— PROBLEM DESCRIPTION —
The entire listing is to be repeated verbatim.

******

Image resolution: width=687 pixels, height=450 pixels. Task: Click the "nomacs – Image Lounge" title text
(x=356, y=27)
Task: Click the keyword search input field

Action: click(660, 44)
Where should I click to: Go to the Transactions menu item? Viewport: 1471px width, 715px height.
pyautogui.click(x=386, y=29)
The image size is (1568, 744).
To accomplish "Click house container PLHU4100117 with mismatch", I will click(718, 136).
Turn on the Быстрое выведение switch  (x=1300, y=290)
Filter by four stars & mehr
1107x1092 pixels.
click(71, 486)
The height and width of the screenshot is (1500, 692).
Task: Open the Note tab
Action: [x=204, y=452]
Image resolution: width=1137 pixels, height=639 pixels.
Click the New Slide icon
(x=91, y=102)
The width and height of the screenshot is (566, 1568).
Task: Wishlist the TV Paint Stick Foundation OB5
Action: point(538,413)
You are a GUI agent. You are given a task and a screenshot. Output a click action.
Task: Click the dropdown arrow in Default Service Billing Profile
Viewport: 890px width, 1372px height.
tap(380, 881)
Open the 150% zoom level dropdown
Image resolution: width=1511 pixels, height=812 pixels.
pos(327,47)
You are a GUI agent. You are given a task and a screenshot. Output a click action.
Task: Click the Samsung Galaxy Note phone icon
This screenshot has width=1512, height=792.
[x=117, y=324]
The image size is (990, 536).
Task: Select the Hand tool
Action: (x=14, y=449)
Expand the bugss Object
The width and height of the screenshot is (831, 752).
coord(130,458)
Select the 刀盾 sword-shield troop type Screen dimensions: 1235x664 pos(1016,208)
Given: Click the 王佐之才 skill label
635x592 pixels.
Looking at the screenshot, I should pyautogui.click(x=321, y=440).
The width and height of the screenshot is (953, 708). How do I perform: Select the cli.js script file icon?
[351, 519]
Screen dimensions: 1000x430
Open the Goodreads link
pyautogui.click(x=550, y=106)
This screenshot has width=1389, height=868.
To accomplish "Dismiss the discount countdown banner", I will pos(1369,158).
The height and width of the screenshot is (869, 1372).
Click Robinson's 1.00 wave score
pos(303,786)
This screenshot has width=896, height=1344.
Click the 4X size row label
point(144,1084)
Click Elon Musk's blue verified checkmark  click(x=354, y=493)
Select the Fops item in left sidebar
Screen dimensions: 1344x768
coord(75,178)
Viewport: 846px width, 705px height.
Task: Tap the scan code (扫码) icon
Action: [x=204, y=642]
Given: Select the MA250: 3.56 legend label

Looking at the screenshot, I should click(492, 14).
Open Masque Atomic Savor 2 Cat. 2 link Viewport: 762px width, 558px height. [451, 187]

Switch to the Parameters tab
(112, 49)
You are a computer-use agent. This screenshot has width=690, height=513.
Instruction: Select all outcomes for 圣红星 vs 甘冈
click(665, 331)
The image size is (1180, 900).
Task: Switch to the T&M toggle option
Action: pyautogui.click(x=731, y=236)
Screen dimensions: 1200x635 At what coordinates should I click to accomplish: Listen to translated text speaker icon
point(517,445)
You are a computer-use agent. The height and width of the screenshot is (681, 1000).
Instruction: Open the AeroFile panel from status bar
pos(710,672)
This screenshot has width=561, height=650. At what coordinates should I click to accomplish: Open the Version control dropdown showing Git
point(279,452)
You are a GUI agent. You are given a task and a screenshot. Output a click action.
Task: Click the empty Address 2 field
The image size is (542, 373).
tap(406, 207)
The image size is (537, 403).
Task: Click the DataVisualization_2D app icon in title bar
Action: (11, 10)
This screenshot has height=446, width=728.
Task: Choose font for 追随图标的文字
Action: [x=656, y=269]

******

— RESULT —
Image resolution: width=687 pixels, height=450 pixels. Task: Click the "nomacs – Image Lounge" title text
(x=356, y=27)
Task: Click the keyword search input field

Action: click(660, 44)
Where should I click to: Go to the Transactions menu item? Viewport: 1471px width, 715px height.
pyautogui.click(x=386, y=29)
The image size is (1568, 744).
To accomplish "Click house container PLHU4100117 with mismatch", I will click(718, 136).
Turn on the Быстрое выведение switch  (x=1300, y=290)
Filter by four stars & mehr
1107x1092 pixels.
click(71, 486)
The height and width of the screenshot is (1500, 692).
Task: Open the Note tab
Action: [x=204, y=452]
Image resolution: width=1137 pixels, height=639 pixels.
Click the New Slide icon
(x=91, y=102)
The width and height of the screenshot is (566, 1568).
Task: Wishlist the TV Paint Stick Foundation OB5
Action: point(538,413)
You are a GUI agent. You are given a task and a screenshot. Output a click action.
Task: Click the dropdown arrow in Default Service Billing Profile
Viewport: 890px width, 1372px height.
tap(380, 881)
Open the 150% zoom level dropdown
Image resolution: width=1511 pixels, height=812 pixels.
pos(327,47)
You are a GUI agent. You are given a task and a screenshot. Output a click action.
Task: Click the Samsung Galaxy Note phone icon
This screenshot has width=1512, height=792.
[x=117, y=324]
The image size is (990, 536).
Task: Select the Hand tool
Action: (x=14, y=449)
Expand the bugss Object
The width and height of the screenshot is (831, 752).
coord(130,458)
Select the 刀盾 sword-shield troop type Screen dimensions: 1235x664 pos(1016,208)
Given: Click the 王佐之才 skill label
635x592 pixels.
Looking at the screenshot, I should pyautogui.click(x=321, y=440).
The width and height of the screenshot is (953, 708). How do I perform: Select the cli.js script file icon?
[351, 519]
Screen dimensions: 1000x430
Open the Goodreads link
pyautogui.click(x=550, y=106)
This screenshot has width=1389, height=868.
To accomplish "Dismiss the discount countdown banner", I will pos(1369,158).
The height and width of the screenshot is (869, 1372).
Click Robinson's 1.00 wave score
pos(303,786)
This screenshot has width=896, height=1344.
Click the 4X size row label
point(144,1084)
Click Elon Musk's blue verified checkmark  click(x=354, y=493)
Select the Fops item in left sidebar
Screen dimensions: 1344x768
coord(75,178)
Viewport: 846px width, 705px height.
Task: Tap the scan code (扫码) icon
Action: [x=204, y=642]
Given: Select the MA250: 3.56 legend label

Looking at the screenshot, I should click(492, 14).
Open Masque Atomic Savor 2 Cat. 2 link Viewport: 762px width, 558px height. [451, 187]

Switch to the Parameters tab
(112, 49)
You are a computer-use agent. This screenshot has width=690, height=513.
Instruction: Select all outcomes for 圣红星 vs 甘冈
click(665, 331)
The image size is (1180, 900).
Task: Switch to the T&M toggle option
Action: pyautogui.click(x=731, y=236)
Screen dimensions: 1200x635 At what coordinates should I click to accomplish: Listen to translated text speaker icon
point(517,445)
You are a computer-use agent. The height and width of the screenshot is (681, 1000).
Instruction: Open the AeroFile panel from status bar
pos(710,672)
This screenshot has width=561, height=650. At what coordinates should I click to accomplish: Open the Version control dropdown showing Git
point(279,452)
You are a GUI agent. You are given a task and a screenshot. Output a click action.
Task: Click the empty Address 2 field
The image size is (542, 373).
tap(406, 207)
The image size is (537, 403).
Task: Click the DataVisualization_2D app icon in title bar
Action: (11, 10)
This screenshot has height=446, width=728.
Task: Choose font for 追随图标的文字
Action: [x=656, y=269]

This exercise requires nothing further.